PROCHAINEMENT : Le livre de Michelle Alexander « La couleur de la justice – Incarcération de masse et nouvelle ségrégation raciale aux Etats-unis »

« Depuis la fondation du pays, les Afro-Américains n’ont cessé d’être contrôlés par le biais d’institutions, comme l’esclavage et les lois Jim Crow, qui semblent disparaître mais renaissent pourtant sous une forme nouvelle, adaptée aux besoins et aux contraintes de l’époque. Juste après l’effondrement d’un système de contrôle advient une période de confusion – de transition – pendant laquelle ceux qui sont le plus intéressés à la hiérarchie raciale recherchent de nouveaux moyens de réaliser leurs desseins dans le cadre des nouvelles règles du moment. C’est pendant cette période d’incertitude qu’une réaction brutale s’intensifie et qu’une nouvelle forme de contrôle social racialisé commence à s’installer.

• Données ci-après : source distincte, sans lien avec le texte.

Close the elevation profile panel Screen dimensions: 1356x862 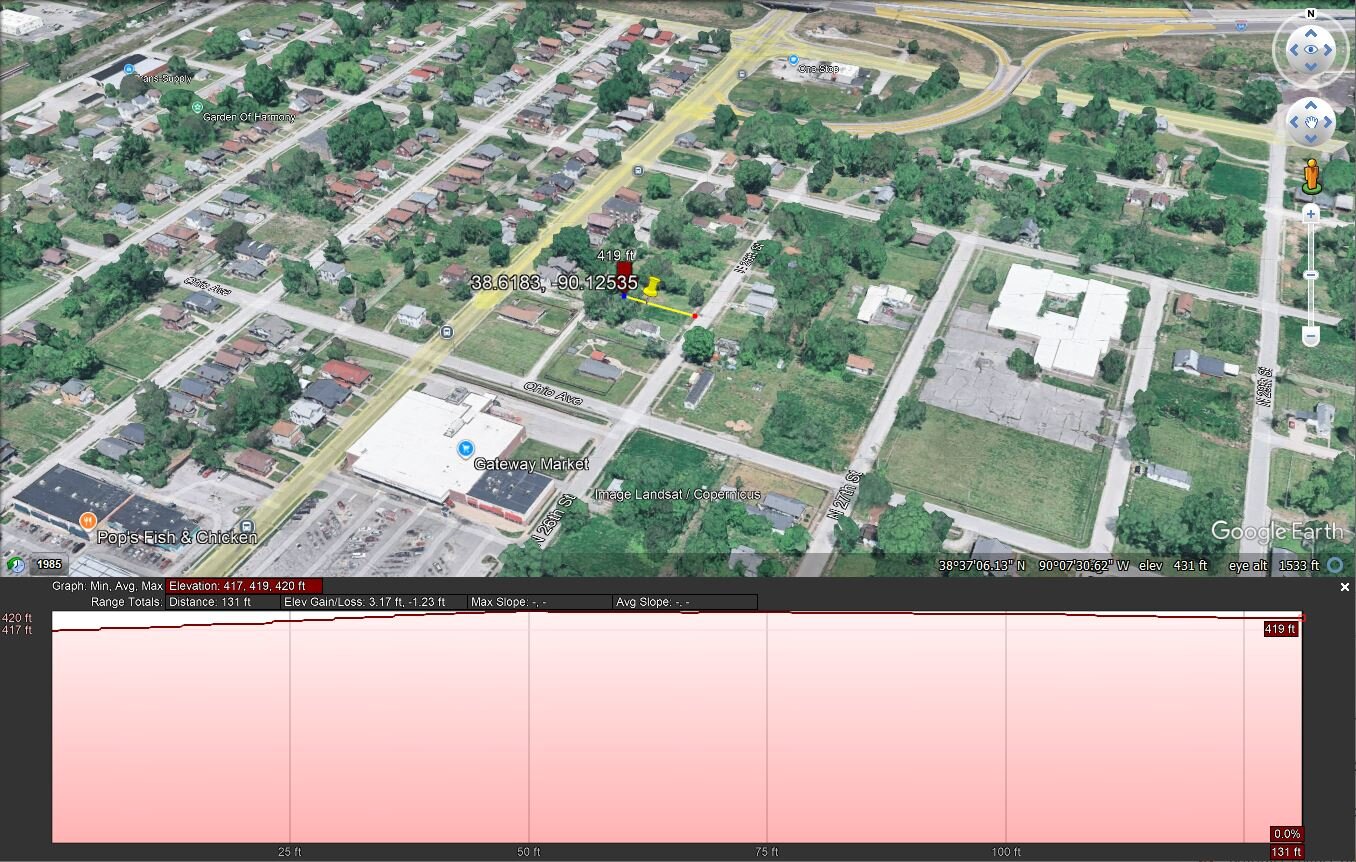tap(1345, 587)
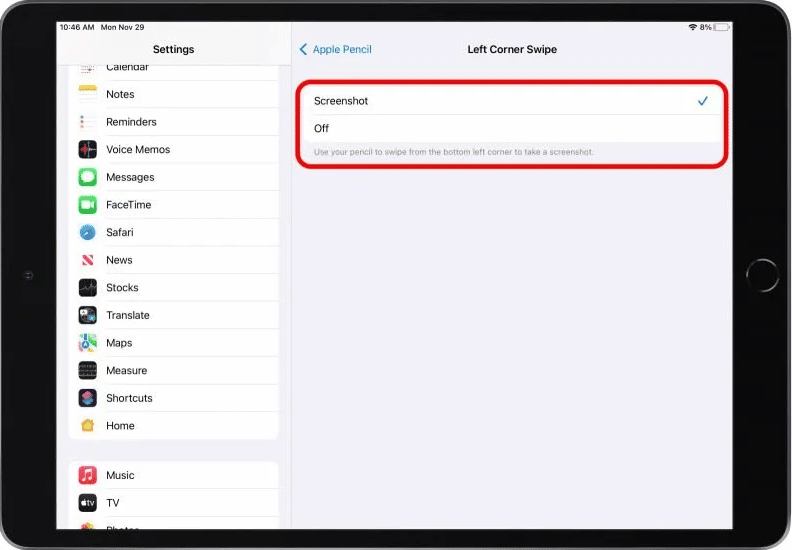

Au milieu des années 1990, encore une fois, en réponse à un bouleversement important du système racial prédominant – cette fois-ci les acquis du mouvement des droits civiques des années 1960 – un nouveau système de contrôle social racialisé est créé en exploitant la vulnérabilité et la rancœur raciale des Blancs pauvres. Plus de 2 millions de personnes se retrouvent derrière les barreaux au tournant du 21e siècle tandis que des millions sont relégués aux marges de la société, bannis dans un espace politique et social assez proche du régime Jim Crow où la discrimination à l’emploi, au logement et à l’éducation est parfaitement légale. Quatre-vingt-dix pour cent des personnes incarcérées pour des infractions liées à la drogue sont noires ou latinos, et pourtant l’incarcération massive des communautés de couleur est expliquée en termes neutres sur le plan racial : il s’agit d’une adaptation aux besoins et exigences du climat politique contemporain. Le nouveau régime Jim Crow est né.

Aujourd’hui, un détenu qui retrouve la liberté jouit d’à peine plus de droits, et on pourrait même dire moins de respect, qu’un esclave affranchi ou une personne noire vivant « libre » dans le Mississippi à l’apogée des années Jim Crow. Ceux qui sont libérés en conditionnelle peuvent être arrêtés et fouillés par la police pour n’importe quelle raison et renvoyés en prison pour la plus mineure des infractions. Même lorsqu’ils sont débarrassés du contrôle formel du système, les stigmates de la criminalité demeurent. Surveillance policière, contrôle et harcèlement font partie de la vie non seulement de ceux qui sont étiquetés « criminels » mais de tous ceux qui « ont l’air » de criminels. Les foules de lyncheurs peuvent bien avoir disparu depuis longtemps, la menace de la violence policière plane en permanence. Une attitude déplacée ou un mouvement brusque pourrait entraîner de lourdes représailles de la police. »

Aux éditions Syllepse, collection Radical America, le livre de Michelle Alexander « La couleur de la justice – Incarcération de masse et nouvelle ségrégation raciale aux Etats-unis » paraîtra en février 2017.